Les femmes en avant, «le monde change»

Le film est porté essentiellement par des femmes: Karla Sofía Gascón, Zoe Saldana, Selena Gomez et Adriana Paz y tiennent des rôles forts. Les quatre actrices ont reçu le Prix d'interprétation féminine au Festival de Cannes.

À noter que Karla Sofía Gascón est la première femme transgenre à décrocher une telle récompense. «S'il y a un truc dont je suis bien sûr, affirme Jacques Audiard, c'est qu''Emilia Pérez', je n'aurais pas pu le faire il y a dix ans.
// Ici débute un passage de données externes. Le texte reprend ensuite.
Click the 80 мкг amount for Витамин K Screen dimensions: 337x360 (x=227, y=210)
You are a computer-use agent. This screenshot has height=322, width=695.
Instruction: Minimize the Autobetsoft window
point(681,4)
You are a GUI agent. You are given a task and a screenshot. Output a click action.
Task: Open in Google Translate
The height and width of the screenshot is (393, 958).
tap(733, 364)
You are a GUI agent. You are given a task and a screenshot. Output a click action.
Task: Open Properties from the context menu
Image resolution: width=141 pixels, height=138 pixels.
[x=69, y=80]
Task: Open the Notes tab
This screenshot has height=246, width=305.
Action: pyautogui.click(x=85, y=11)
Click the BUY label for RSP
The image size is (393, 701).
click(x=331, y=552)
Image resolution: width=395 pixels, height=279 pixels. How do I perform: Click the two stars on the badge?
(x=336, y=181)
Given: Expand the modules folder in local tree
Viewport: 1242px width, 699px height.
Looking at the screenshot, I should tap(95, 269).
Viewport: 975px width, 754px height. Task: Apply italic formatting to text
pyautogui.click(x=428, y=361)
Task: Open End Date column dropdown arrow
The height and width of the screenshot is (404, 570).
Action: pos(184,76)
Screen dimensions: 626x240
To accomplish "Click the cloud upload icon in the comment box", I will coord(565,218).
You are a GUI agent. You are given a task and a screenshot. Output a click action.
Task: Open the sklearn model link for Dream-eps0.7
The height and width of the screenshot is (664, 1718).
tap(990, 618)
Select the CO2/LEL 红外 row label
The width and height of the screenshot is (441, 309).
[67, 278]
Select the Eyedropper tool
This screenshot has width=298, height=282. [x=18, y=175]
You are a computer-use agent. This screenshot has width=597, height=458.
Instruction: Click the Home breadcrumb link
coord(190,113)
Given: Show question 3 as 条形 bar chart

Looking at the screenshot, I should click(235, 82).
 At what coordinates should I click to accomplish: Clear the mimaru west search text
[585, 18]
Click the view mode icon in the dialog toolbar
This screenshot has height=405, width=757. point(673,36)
Je n'aurais pas pu intellectuellement le concevoir. Et dans son fond, et dans sa forme, et dans sa forme qui reprend le fond».

Il poursuit: «J'ai l'impression que tout avance en même temps, le monde bouge, le monde change, et moi je suis dans la vague, je suis tout ça. Tout à coup, des sujets que vous ne pensiez pas du tout évidents pour vous il y a dix ans, coulent de source aujourd'hui. Le cinéma est un outil d'identification. S'il veut rester en grand, sur grand écran, on doit avoir des choses projetées plus grandes que nous, mais qui nous identifient.»

Le réalisateur salue le jury cannois, qui a eu l'«intelligence» de créer un prix d'interprétation féminine pour quatre comédiennes aux origines multiples, un fait totalement inédit. Il estime que cette reconnaissance, qui l'a surpris lui-même, est un signe de l'évolution de la société.